筆者の場合、入力端末を使い始める前に行う“儀式”がある。入力方式を「ローマ字入力」から「カナ入力」に切り替えるというものだ。
幸い、DM250XYZではローマ字とカナの切り替えをMS-IMEと同じ「カタカナ/ひらがな/ローマ字」+「Alt」のショートカットキーで行える。わざわざメニュー画面から設定する必要がないので、他人に貸すときも、借りるときも、スムーズに入力を開始できる。
入力スタイルは、慣れている「MS-IME」へと切り替えた。なお、普段PCを使用する際、筆者は「Google日本語入力」を使っており、ここでも変換方式などをMS-IMEにしている。
スペースバーの両隣で直接入力モードと日本語入力モードを切り替えられるよう、「無変換」「変換」キーを、どちらも「半角/全角」キーとして動作するよう割り当てた。できればmacOSのように「英数」「かな」キーとして設定できるようにしてほしいところだ。そうすれば、無変換キーを何度押しても必ず半角英数で入力されるし、変換キーを押下すれば必ず日本語入力になるという使い方が実現するからだ。
そうした要望はまだあるが、これで普段の入力環境にかなり近づいた。このようなカスタマイズ性の高さが、DM250シリーズのメリットだ。
いったん設定が済めば、後はひたすら入力していくだけだ。執筆の邪魔となるメッセージアプリやSNS、通知などが画面に表示されないので、アウトプットに専念できる。気のせいかもしれないが、ノーマルなDM250で多発していたチャタリングが解消されているようだし、キーも入力しやすい。
もちろん、この原稿もDM250XYZで執筆している。
雑念があるとすれば、「XYZということは、限定ポメラのリリースは、これっきりなのだろうか……?」と気になるぐらいだ。
「?」や「!」といった記号を入力する際、カナ入力者はどうするのかと疑問を覚える読者もいることだろう(いや、いないだろう)。前述のように「Alt」+「カタカナ/ひらがな/ローマ字」のショートカットキーでカナ入力とローマ字入力を切り替えられるので、全く問題ない。その他の全角記号も同様だ。
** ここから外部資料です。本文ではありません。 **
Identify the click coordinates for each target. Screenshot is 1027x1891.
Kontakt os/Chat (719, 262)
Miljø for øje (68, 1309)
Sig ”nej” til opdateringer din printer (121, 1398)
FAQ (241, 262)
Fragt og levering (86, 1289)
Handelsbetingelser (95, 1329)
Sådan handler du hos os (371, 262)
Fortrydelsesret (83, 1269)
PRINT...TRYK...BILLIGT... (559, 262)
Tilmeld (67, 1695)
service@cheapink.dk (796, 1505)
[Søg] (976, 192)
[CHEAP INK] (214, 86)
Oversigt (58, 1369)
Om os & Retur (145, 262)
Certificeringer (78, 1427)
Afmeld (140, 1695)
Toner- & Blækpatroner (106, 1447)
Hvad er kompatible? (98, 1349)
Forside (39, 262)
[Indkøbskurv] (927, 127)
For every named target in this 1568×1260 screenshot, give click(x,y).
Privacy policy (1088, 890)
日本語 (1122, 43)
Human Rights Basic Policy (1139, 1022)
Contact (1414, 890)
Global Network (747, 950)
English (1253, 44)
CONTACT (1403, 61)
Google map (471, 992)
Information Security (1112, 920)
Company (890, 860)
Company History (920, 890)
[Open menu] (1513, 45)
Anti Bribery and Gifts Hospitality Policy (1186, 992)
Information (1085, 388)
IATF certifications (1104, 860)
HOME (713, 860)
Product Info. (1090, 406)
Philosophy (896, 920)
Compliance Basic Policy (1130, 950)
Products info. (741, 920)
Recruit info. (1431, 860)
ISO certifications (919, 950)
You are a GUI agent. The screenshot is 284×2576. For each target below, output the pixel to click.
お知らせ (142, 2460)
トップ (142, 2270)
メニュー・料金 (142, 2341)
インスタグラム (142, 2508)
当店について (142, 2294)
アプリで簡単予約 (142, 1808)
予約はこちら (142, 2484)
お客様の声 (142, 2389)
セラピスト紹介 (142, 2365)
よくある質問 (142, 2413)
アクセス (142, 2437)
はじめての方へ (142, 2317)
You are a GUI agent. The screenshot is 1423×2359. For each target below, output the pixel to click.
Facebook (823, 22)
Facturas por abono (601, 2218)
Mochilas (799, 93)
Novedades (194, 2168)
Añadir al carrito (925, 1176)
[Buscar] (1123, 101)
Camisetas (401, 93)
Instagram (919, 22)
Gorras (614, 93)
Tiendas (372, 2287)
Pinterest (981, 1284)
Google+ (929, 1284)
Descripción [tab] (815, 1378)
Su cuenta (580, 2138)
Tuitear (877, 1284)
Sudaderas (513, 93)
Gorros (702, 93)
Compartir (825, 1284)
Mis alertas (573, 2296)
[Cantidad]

ポメラを執筆に利用することのメリットは没入感だけではない。PCやスマートフォン、タブレットと異なり、ほとんど発熱がない。PCやスマートフォンなどでは、場合によっては少し触れただけで「アチッ!」と手を引っ込めてしまうほど熱を持つことがある。
しかし、DM250XYZはほとんど発熱しない。2時間近く作業していても、ほんのり温かさを感じる程度だ。
バッテリーの持ちの良さもメリットに挙げられる。これまた2時間近く作業しているのに、10%しか減っていない。あと20時間戦えということか。